Beginning at the line containing "gestartet] (88, 1073)" in the material below and ending at the line containing "[Rhein-Zeitung auf Podcast] (112, 2503)", return each line exactly and add nothing.

* _Dataset content_:
☆ ☆ ☆ ☆ ☆

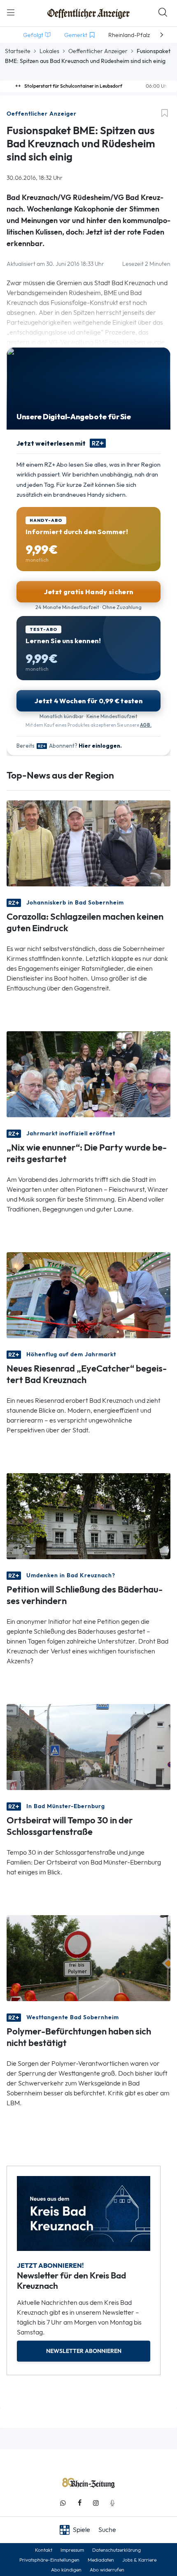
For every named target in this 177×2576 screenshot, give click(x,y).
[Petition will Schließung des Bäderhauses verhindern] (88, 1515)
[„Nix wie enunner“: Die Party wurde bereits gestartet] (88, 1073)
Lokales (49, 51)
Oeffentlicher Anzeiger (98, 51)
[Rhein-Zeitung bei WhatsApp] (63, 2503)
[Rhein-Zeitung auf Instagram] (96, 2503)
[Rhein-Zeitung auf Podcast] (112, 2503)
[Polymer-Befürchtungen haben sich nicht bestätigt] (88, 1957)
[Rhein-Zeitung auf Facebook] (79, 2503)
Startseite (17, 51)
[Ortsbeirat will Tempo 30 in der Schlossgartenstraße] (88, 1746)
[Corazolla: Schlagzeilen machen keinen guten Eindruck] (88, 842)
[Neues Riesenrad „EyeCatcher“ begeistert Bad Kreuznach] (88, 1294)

☆ ☆ ☆ ☆ ☆

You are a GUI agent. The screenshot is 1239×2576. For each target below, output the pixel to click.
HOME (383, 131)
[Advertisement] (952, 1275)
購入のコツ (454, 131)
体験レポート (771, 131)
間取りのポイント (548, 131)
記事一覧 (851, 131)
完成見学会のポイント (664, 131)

☆ ☆ ☆ ☆ ☆

* _Result of the exercise_:
[„Nix wie enunner“: Die Party wurde bereits gestartet] (88, 1073)
Lokales (49, 51)
Oeffentlicher Anzeiger (98, 51)
[Rhein-Zeitung bei WhatsApp] (63, 2503)
[Rhein-Zeitung auf Instagram] (96, 2503)
[Rhein-Zeitung auf Podcast] (112, 2503)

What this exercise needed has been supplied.